- **What you should do**
Please reproduce the entries exactly, skipping each picture.

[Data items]
┌──

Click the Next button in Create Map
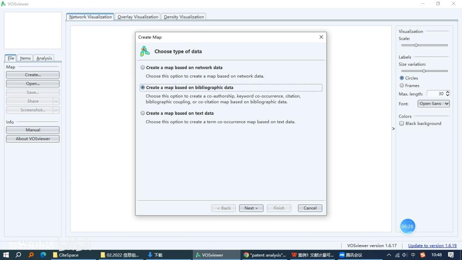This screenshot has height=260, width=462. coord(251,208)
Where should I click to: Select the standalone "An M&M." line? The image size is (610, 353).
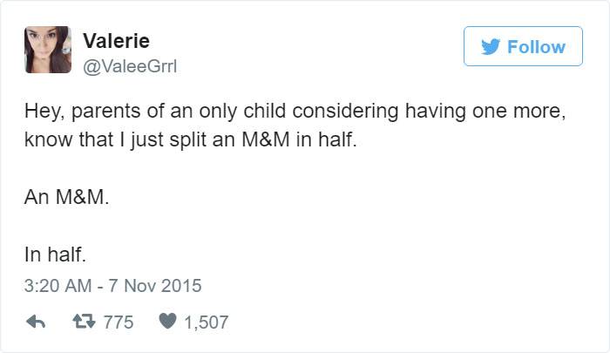coord(66,197)
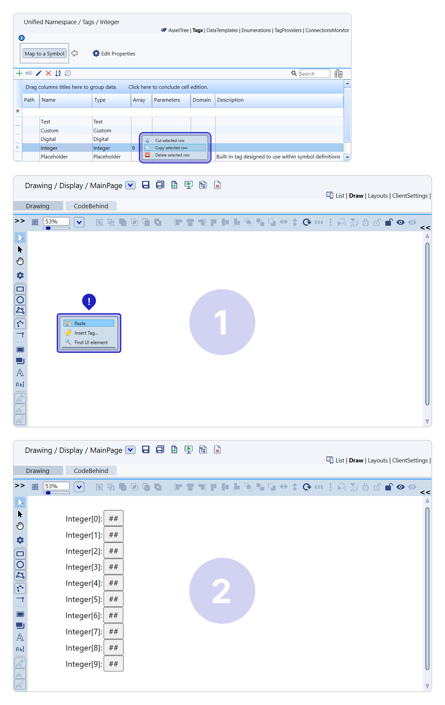445x705 pixels.
Task: Click the zoom slider in panel 2
Action: (x=56, y=493)
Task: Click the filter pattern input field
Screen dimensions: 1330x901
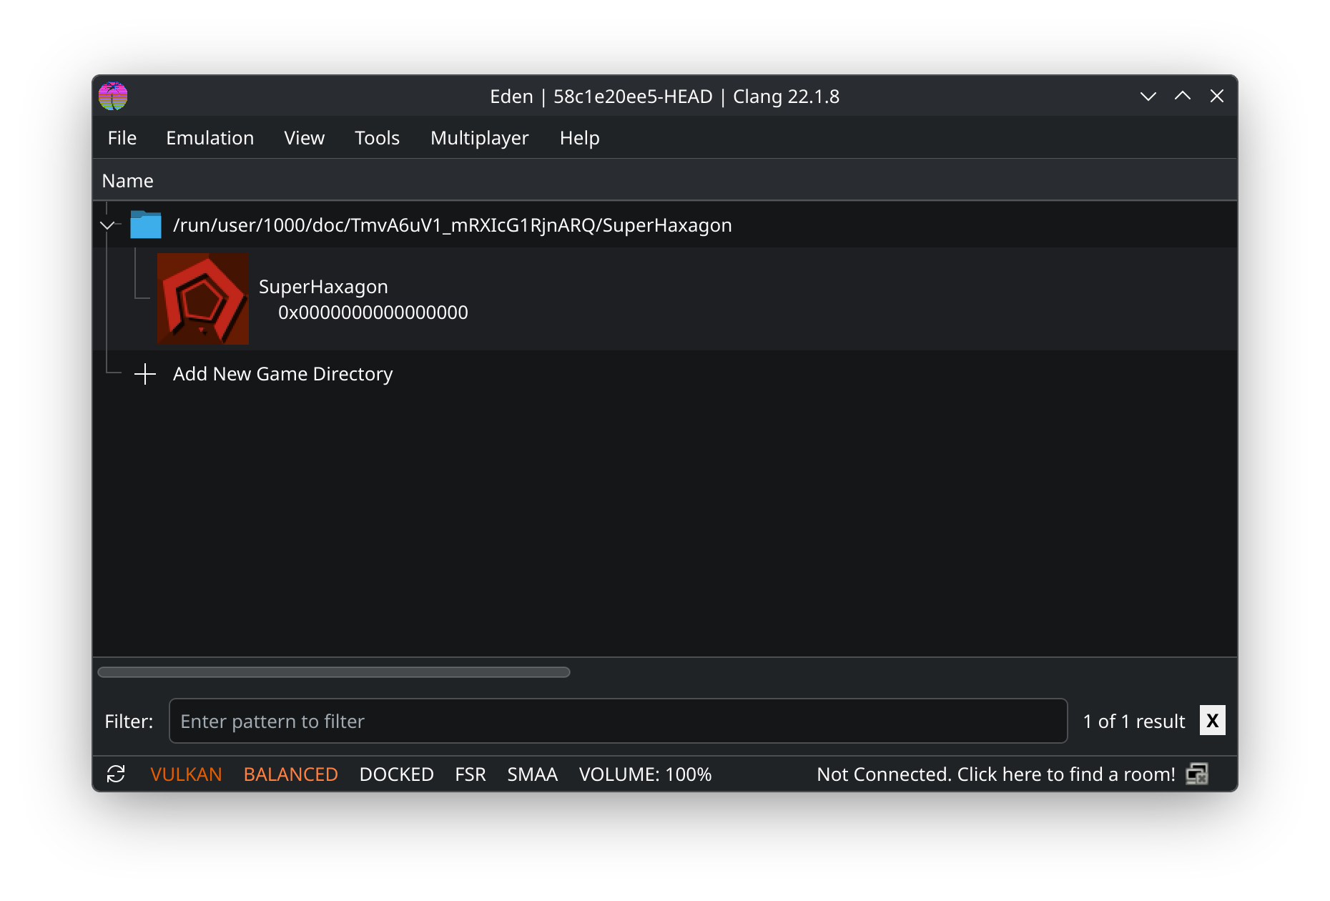Action: [619, 721]
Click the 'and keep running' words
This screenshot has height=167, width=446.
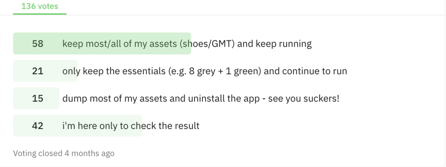pos(275,44)
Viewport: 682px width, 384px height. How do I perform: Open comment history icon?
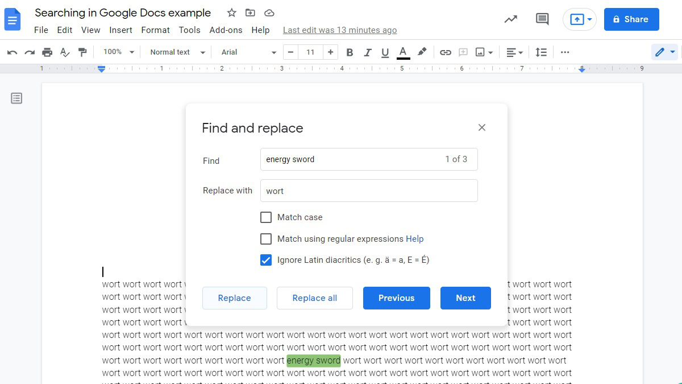pyautogui.click(x=542, y=19)
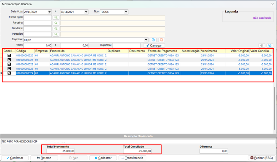Click the Portador search magnifier
The width and height of the screenshot is (277, 162).
tap(56, 34)
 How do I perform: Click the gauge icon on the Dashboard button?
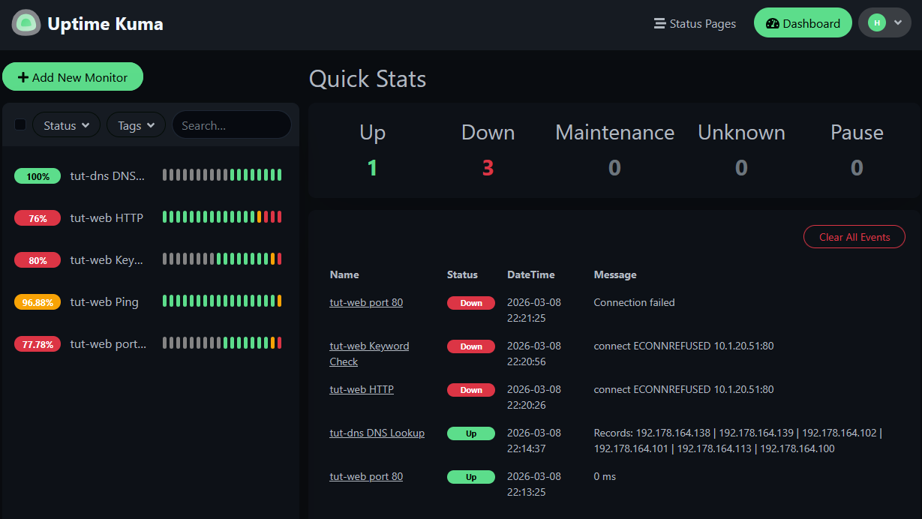pyautogui.click(x=773, y=23)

└──

- **Solution**
Click the Next button in Create Map
This screenshot has height=260, width=462. coord(251,208)
Where should I click to: Select the standalone "An M&M." line? The image size is (610, 353).
coord(66,197)
445x705 pixels.
Task: Click the zoom slider in panel 2
Action: (x=56, y=493)
Task: Click the filter pattern input field
Screen dimensions: 1330x901
Action: [619, 721]
Click the 'and keep running' words
This screenshot has height=167, width=446.
pos(275,44)
Viewport: 682px width, 384px height. How do I perform: Open comment history icon?
pyautogui.click(x=542, y=19)
Click the Portador search magnifier
The width and height of the screenshot is (277, 162).
tap(56, 34)
 How do I perform: Click the gauge icon on the Dashboard button?
pyautogui.click(x=773, y=23)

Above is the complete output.